Making these loans rather than grants would make them more palatable to Republicans who have resisted giving more aid to state and local governments. The program would be voluntary, so states that didn’t need or want the loans — and there are some — wouldn’t have to borrow. The numbers Democrats are proposing ($170 billion for schools and universities, $350 billion for state and local aid) look to be way more than what would be needed to deal with problems that will be largely be resolved in the coming months as the pandemic recedes. That sum — over $500 billion — is more than the annual discretionary spending of the Departments of Agriculture, Commerce, Education, Energy, Housing and Urban Development, Justice, Labor and Transportation combined. When I asked the White House to explain how it came up with those numbers, officials couldn’t provide an explanation.
The Democrats’ rationale for a $1.9 trillion package — and not a penny less — also reflects a fundamental misconception about the economy and economic policy. Too many have come to believe that government, can control the course of the economy by cleverly turning a handful of dials that have been installed in the basement of key agencies in Washington. This mechanistic conception is a dangerous conceit. Economics is not a hard science, and economies are too complex and subject to too many random events for anyone to say with confidence that anything less than $1.9 trillion would invite economic disaster.
It is also a measure of the polarization of our politics that the message of every political campaign is that American society will cease to exist as we know it if the other party wins. We are constantly being told that we are only one election away from woke multicultural socialism without God or guns, or a Christian white-nationalist plutocracy.

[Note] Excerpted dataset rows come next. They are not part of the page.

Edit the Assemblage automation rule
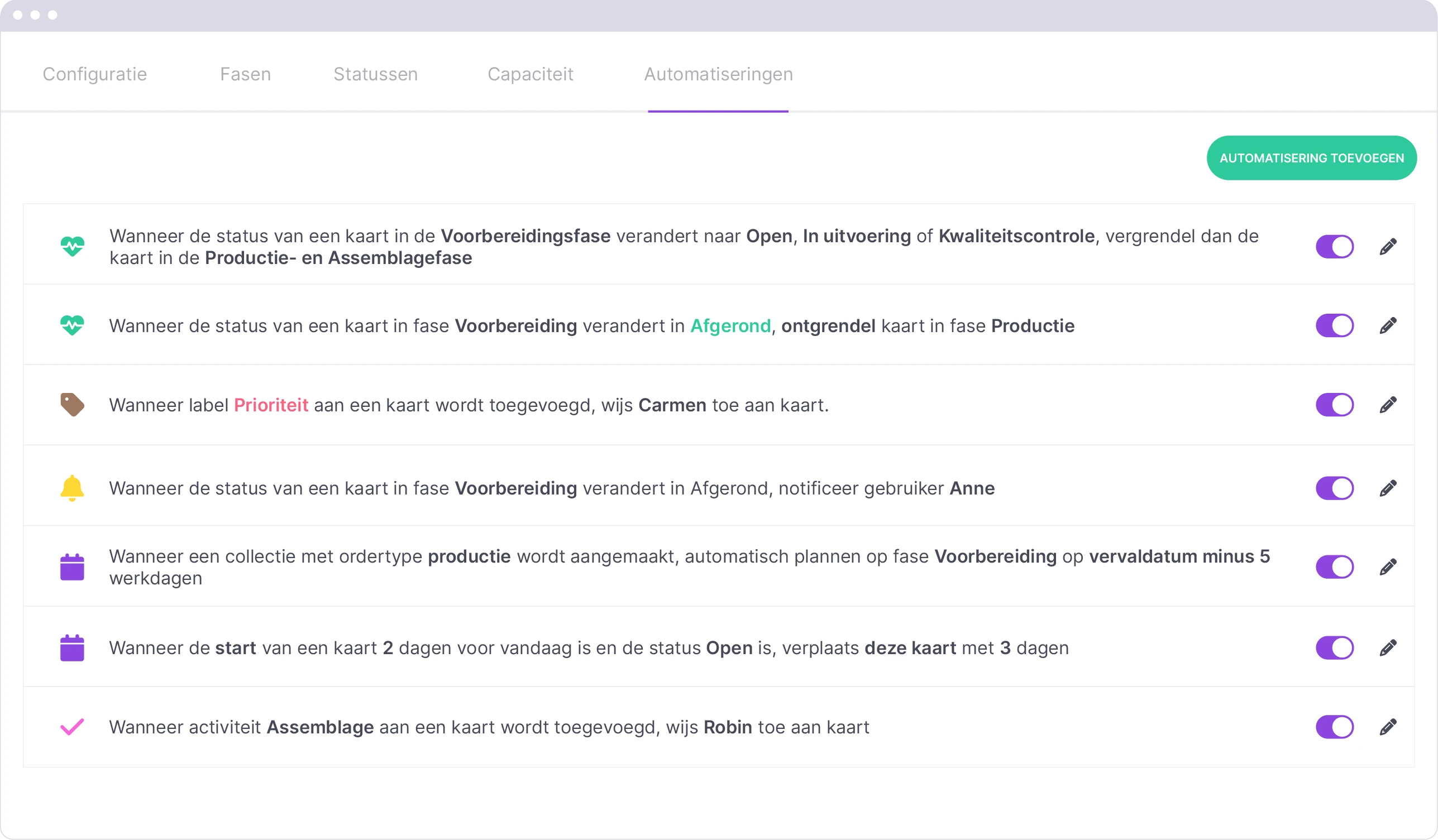Screen dimensions: 1438x840 pyautogui.click(x=1389, y=727)
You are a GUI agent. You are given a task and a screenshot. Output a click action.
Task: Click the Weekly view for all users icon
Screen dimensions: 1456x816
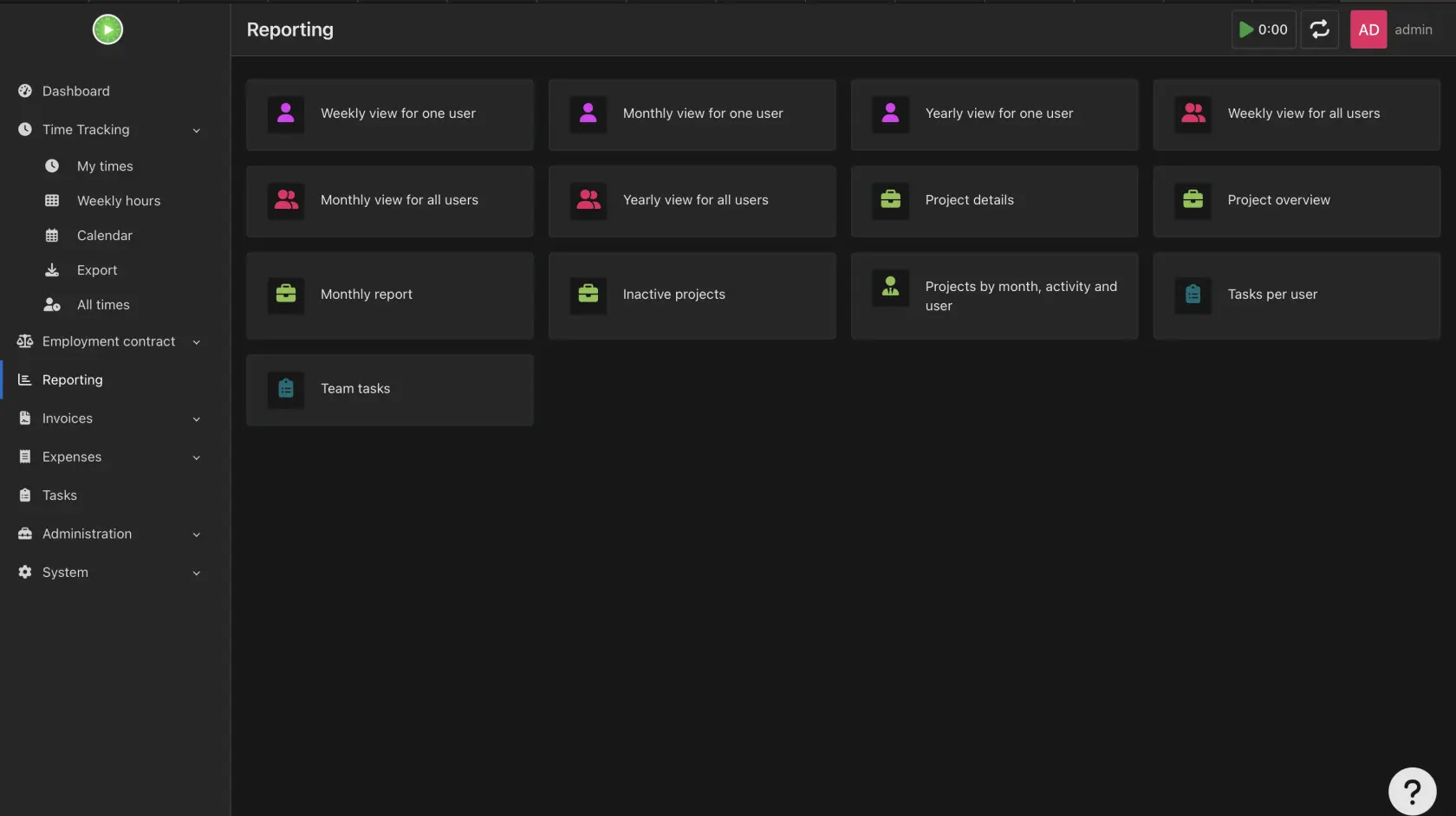pos(1193,113)

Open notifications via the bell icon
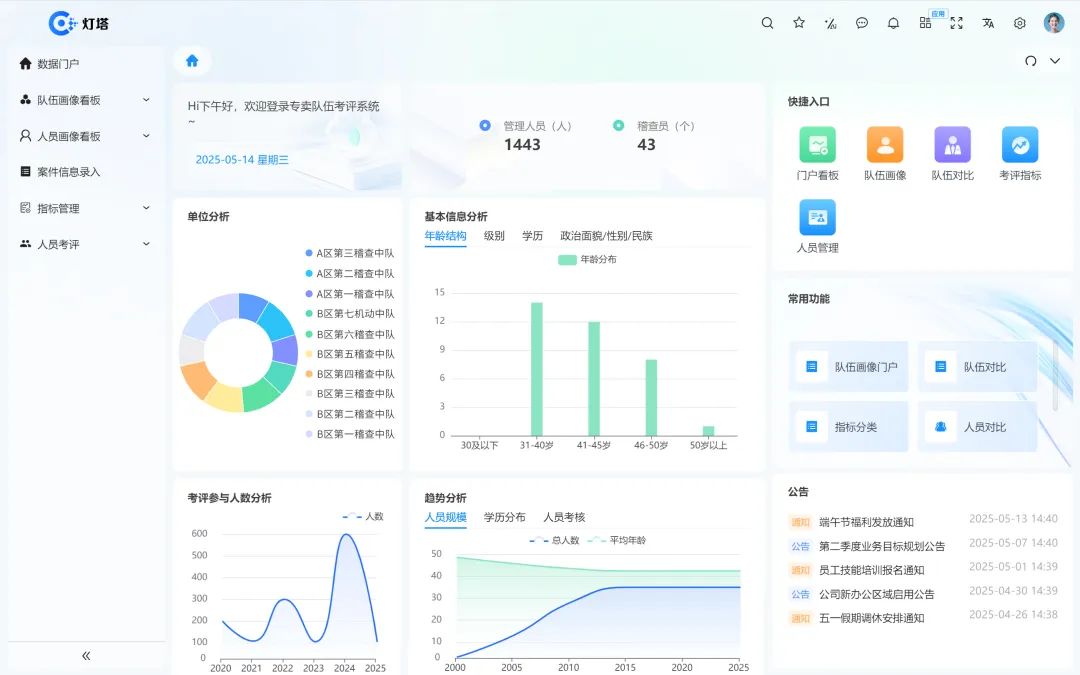pyautogui.click(x=893, y=22)
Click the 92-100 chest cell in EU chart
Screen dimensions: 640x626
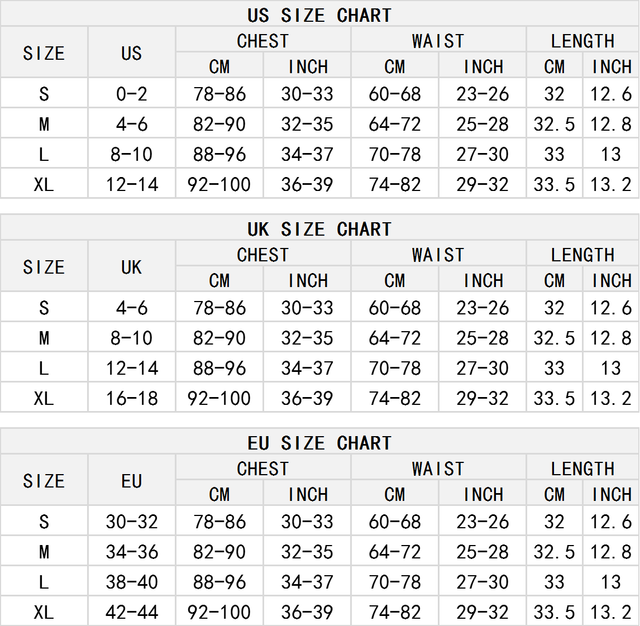click(220, 612)
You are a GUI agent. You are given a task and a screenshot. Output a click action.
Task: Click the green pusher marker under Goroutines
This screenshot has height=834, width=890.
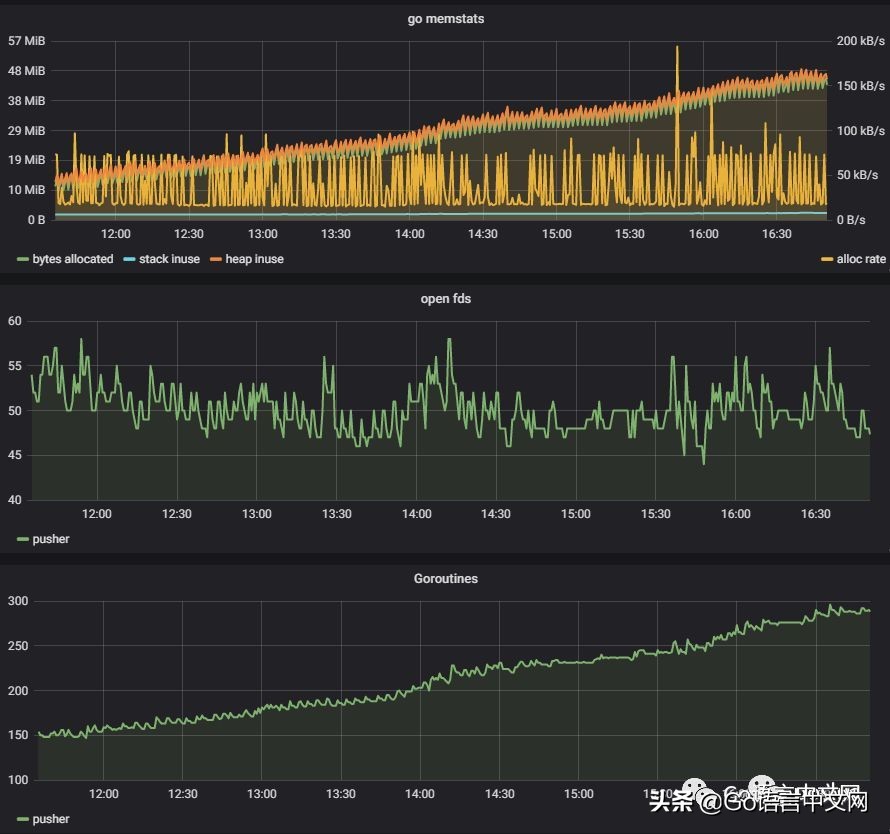click(23, 819)
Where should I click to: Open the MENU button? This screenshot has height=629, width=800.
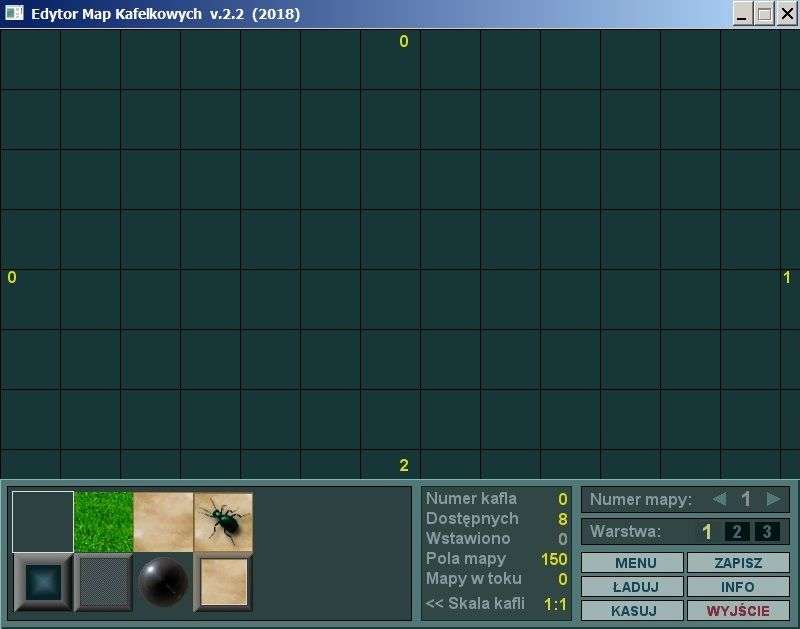point(633,563)
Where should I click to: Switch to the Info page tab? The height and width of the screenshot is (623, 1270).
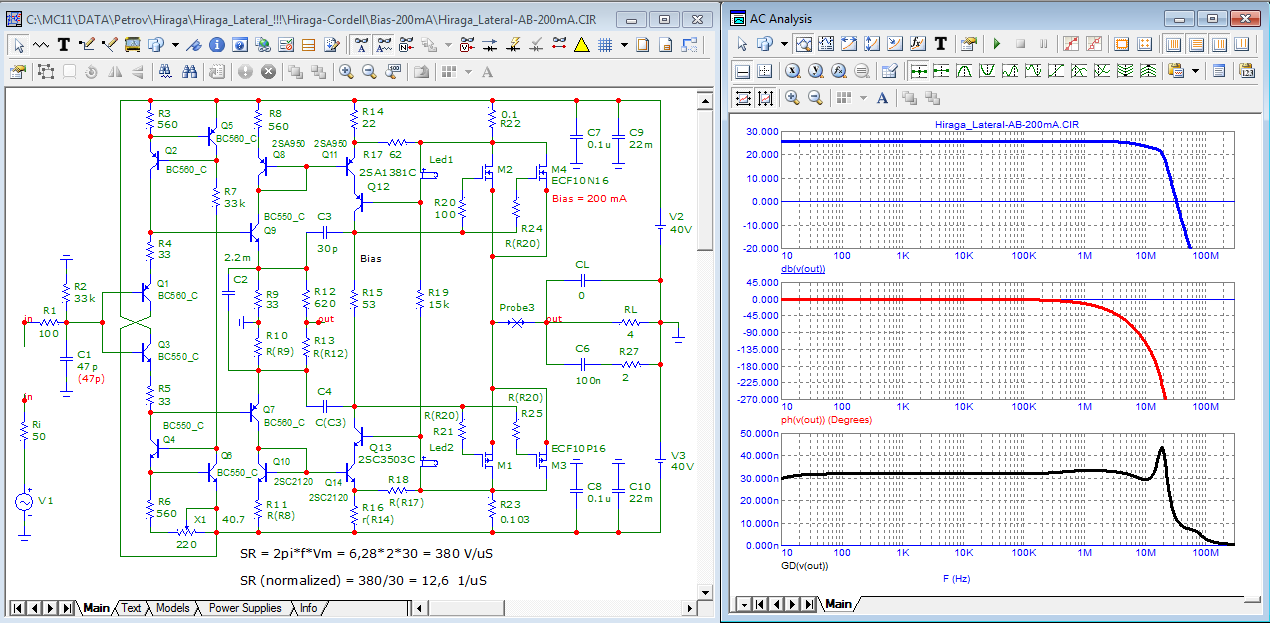(308, 608)
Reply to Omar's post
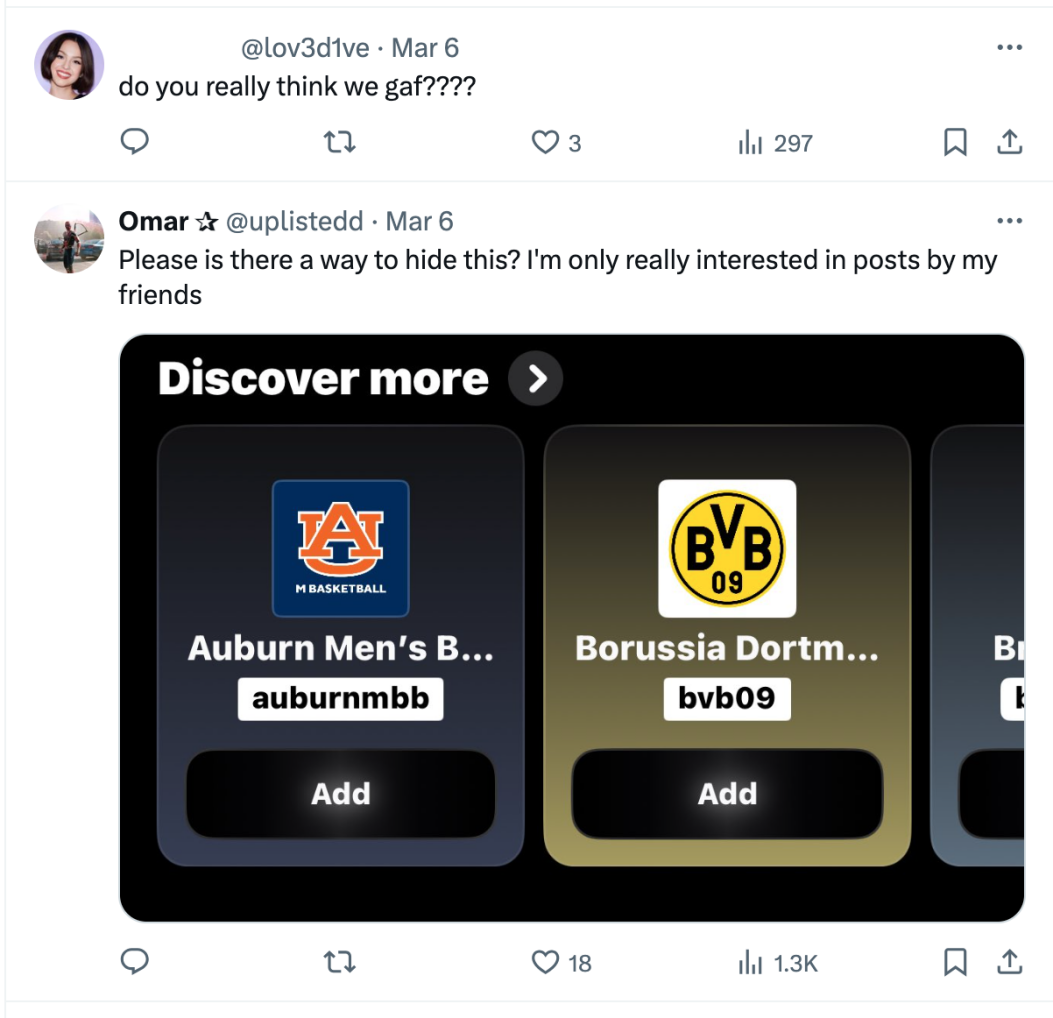 coord(134,962)
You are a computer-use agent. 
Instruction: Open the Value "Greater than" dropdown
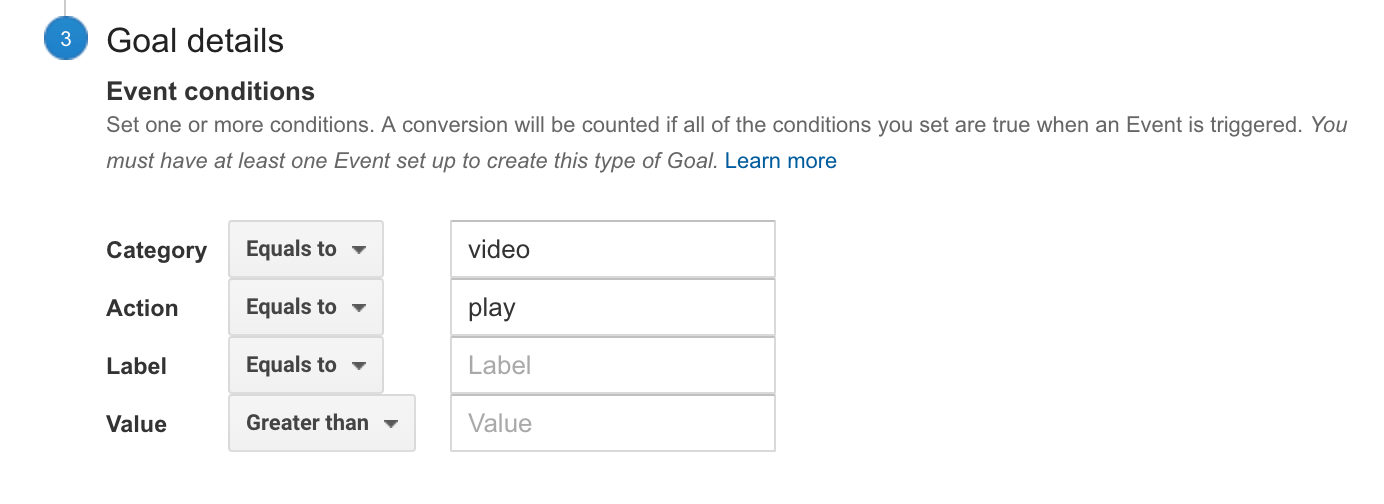(x=321, y=424)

This scaremongering has proved wildly successful in turning out the base on Election Day. But when it spills over from campaigning to governing, any compromise becomes a crushing defeat and morally unacceptable. That’s long been true of the tea party right, and I’m afraid it is where too many Democrats are now.
The greatest threat to the American economy won’t come from a government that fails to go big on the next coronavirus relief package. It will come from a government that is unable to solve big problems and respond to challenges because warring political factions refuse to negotiate and compromise.